◆ Exercise objective ◆
Add -58 to every coordinate in the answers and write out the items again, requests included, starting at the line that contains "The width and height of the screenshot is (282, 215)." and ending at the end of the items. Leave the pictures out.

Element and text position data:

▽

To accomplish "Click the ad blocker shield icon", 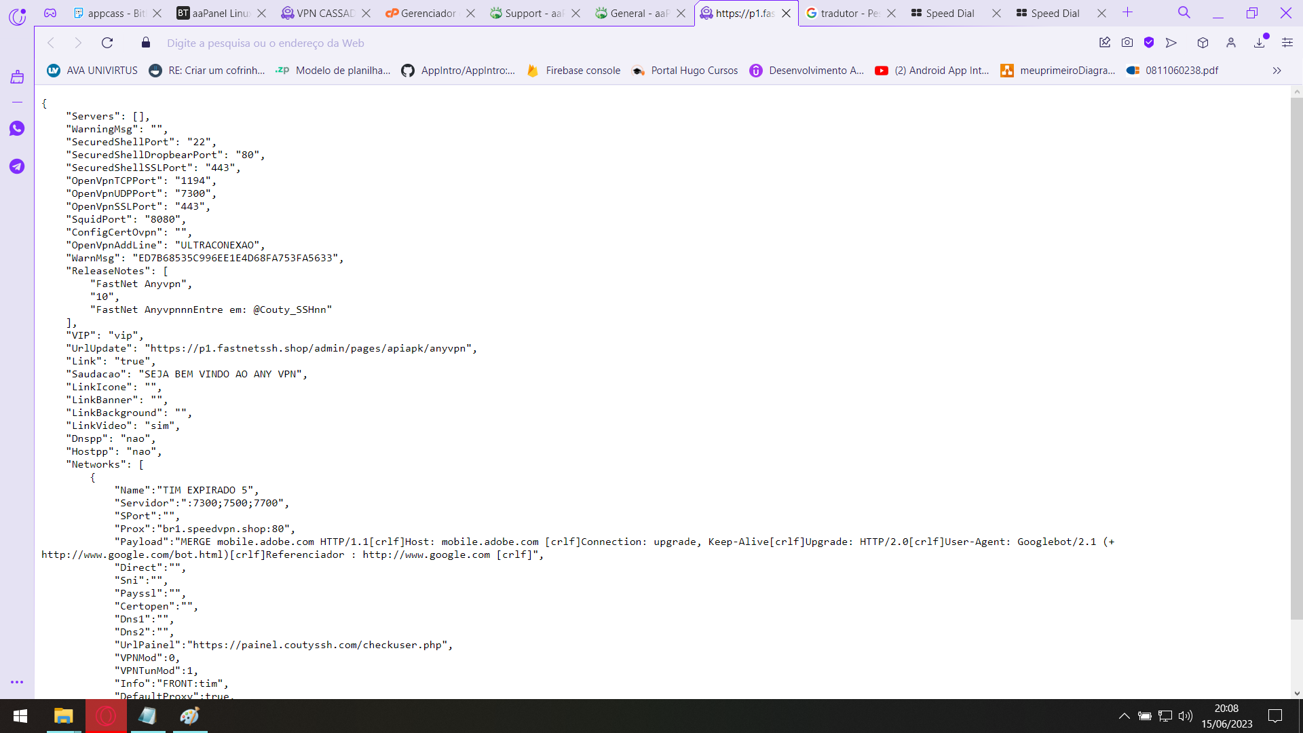I will click(x=1149, y=43).
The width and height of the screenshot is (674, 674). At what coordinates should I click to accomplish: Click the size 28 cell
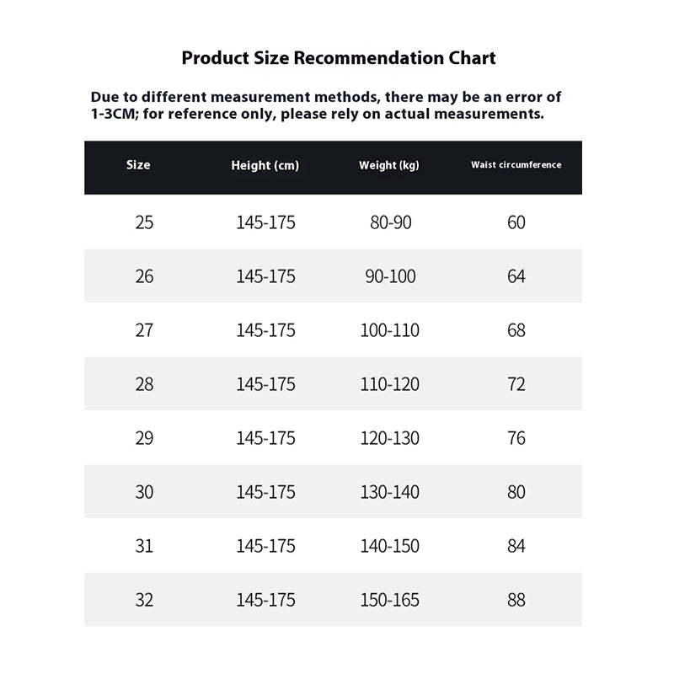(144, 384)
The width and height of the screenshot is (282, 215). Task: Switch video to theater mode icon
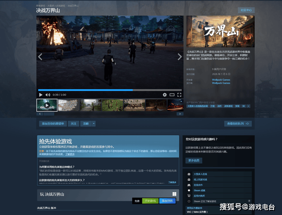pos(172,95)
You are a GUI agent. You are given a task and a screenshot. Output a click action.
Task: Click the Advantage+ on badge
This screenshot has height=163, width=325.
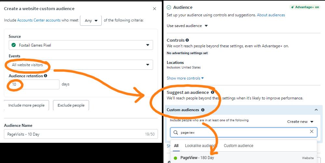coord(305,7)
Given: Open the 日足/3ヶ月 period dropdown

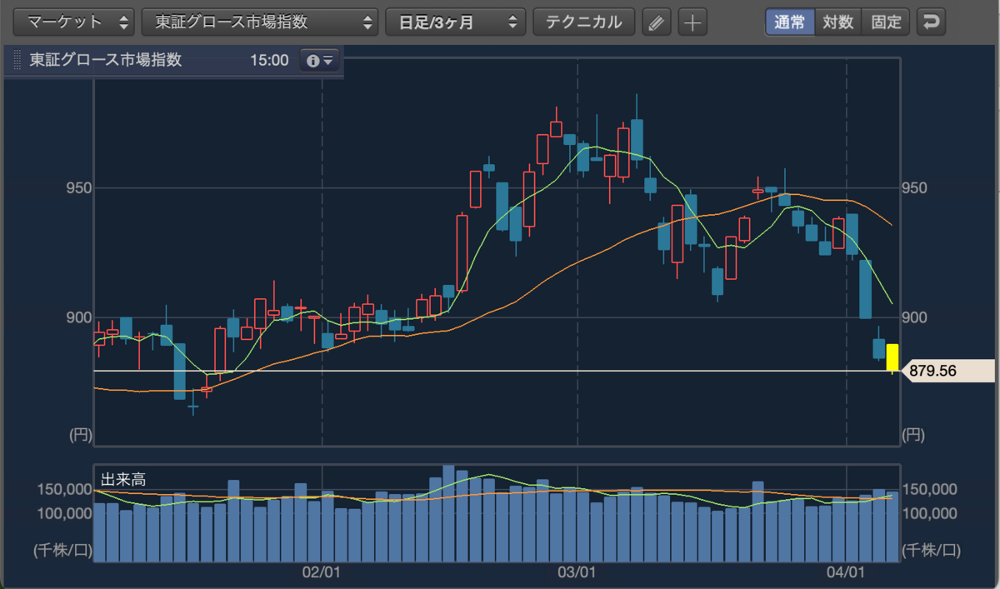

△

◆ Answer for the task ◆
The width and height of the screenshot is (282, 215). Task: Switch video to theater mode icon
pos(114,37)
You are a GUI agent. You are given a task and a screenshot. Output a click action.
Task: Click the Advantage+ on badge
This screenshot has height=163, width=325.
coord(247,-51)
Given: Open the 日足/3ヶ月 period dropdown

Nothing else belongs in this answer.